The idea is to take the last man on the defensive line and get him moving towards the sideline. That's usually the job of the last man on the line of scrimmage for the offense (in this case, tight end Kevin Boss). But with that man now being the strong-side linebacker, he is still being blocked by the fullback as he would have been, only now the fullback is placing a big premium on moving him towards the nearest sideline. And whereas the tight end would have been blocking the defensive end to the nearest sideline, he's now trying to push him inside. The whole idea is to create a running lane with the end man forming one side and the blocker just inside him forming the other. Were he not otherwise occupied, the fullback would go first into that lane and block the most threatening defender. Meanwhile, the backside guard pulls around and also goes into that lane to block the next most threatening defender. So if everything goes well and the right tackle and/or right guard handle their blocks of the defensive tackle, you've got the defensive line blocked up on the play side in addition to the next two defenders, usually linebackers or an adventurous safety.

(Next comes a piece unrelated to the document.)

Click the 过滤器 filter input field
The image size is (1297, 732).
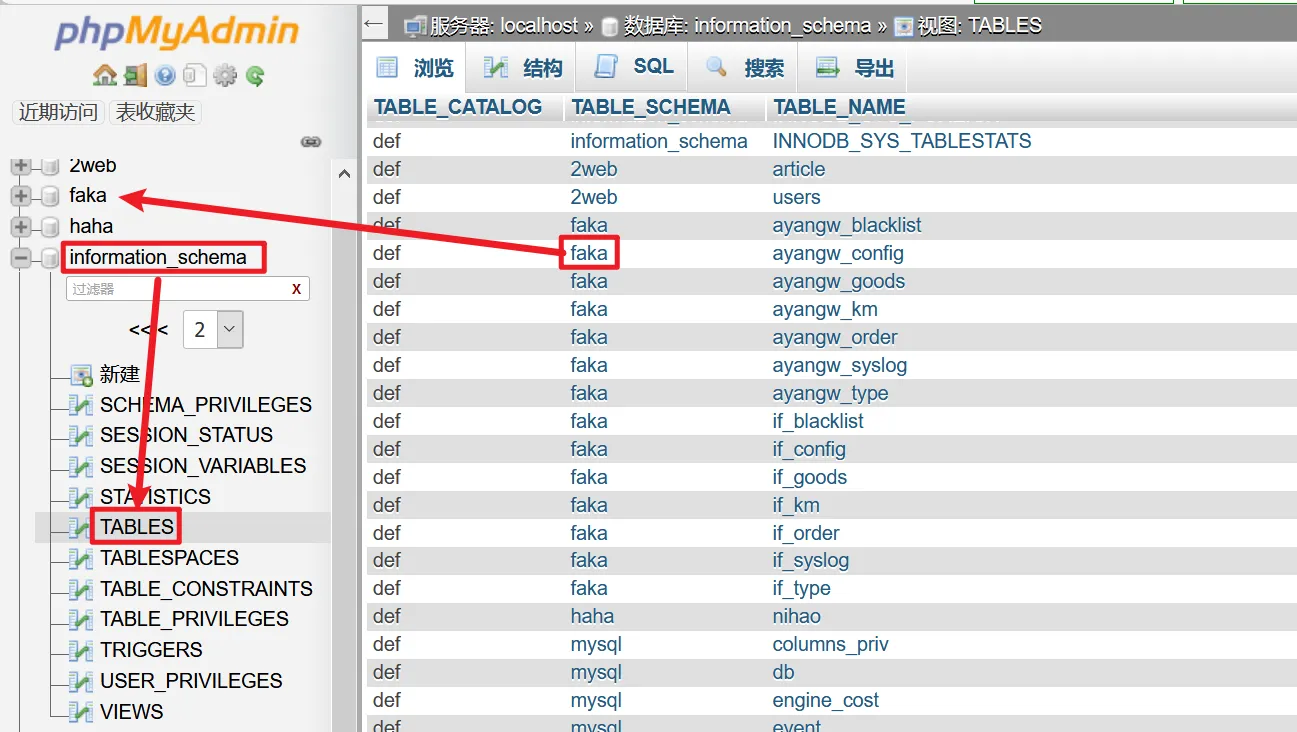[175, 289]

All of that does happen on this play. Those blockers get in front of those defenders, but when it's not about standing in front of them, it's about moving them. When the offense fails to do that, Bradshaw has nowhere to go, giving a linebacker time to come up and make the tackle. Had the blockers gotten their men moving, this could have been like the last play where the linebacker gets lost in the wash and Bradshaw gets into the secondary.
For the first time in his career, Bradshaw is the primary back. He is averaging 18 attempts per game this year to Brandon Jacobs' 9. With Jacobs being the power back, I guess I always had the impression Bradshaw was more of a speed back. Given that he broke into the league as a kick returner, it made sense to me. Watching him, it's clear that's not the case. He's faster than Jacobs, but he can be caught in the open field for sure. However he's fast enough in short distances to punish linebackers who over-pursue. He's shifty and will have two or three plays a game where he looks to be down before spinning out of what appeared to be a sure tackle. It seems like he might gain 15 yards a game just on plays where the defense lets up because they think he's handled before he spins away to keep running. It's a neat trick.
If the Cowboys are to stop the Giants run game and force the game onto Eli Manning's interception-prone shoulders, they need to do like the Texans did and push blockers into the backfield. They also need to stay in their designated area and not go for the sort of aggressive plays that these running schemes can take advantage of. And finally, when they do get to Bradshaw, they have to make sure to bring him down, not letting him wiggle away as he has shown himself so capable of doing.